**Exercise description**
Extract each record and reproduce it exactly.

**Dataset entries**
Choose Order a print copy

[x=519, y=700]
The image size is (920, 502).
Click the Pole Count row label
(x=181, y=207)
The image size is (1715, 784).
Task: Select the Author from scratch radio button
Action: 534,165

**Response to the exercise**
Choose Order a print copy

[x=519, y=700]
The image size is (920, 502).
Click the Pole Count row label
(x=181, y=207)
The image size is (1715, 784).
Task: Select the Author from scratch radio button
Action: 534,165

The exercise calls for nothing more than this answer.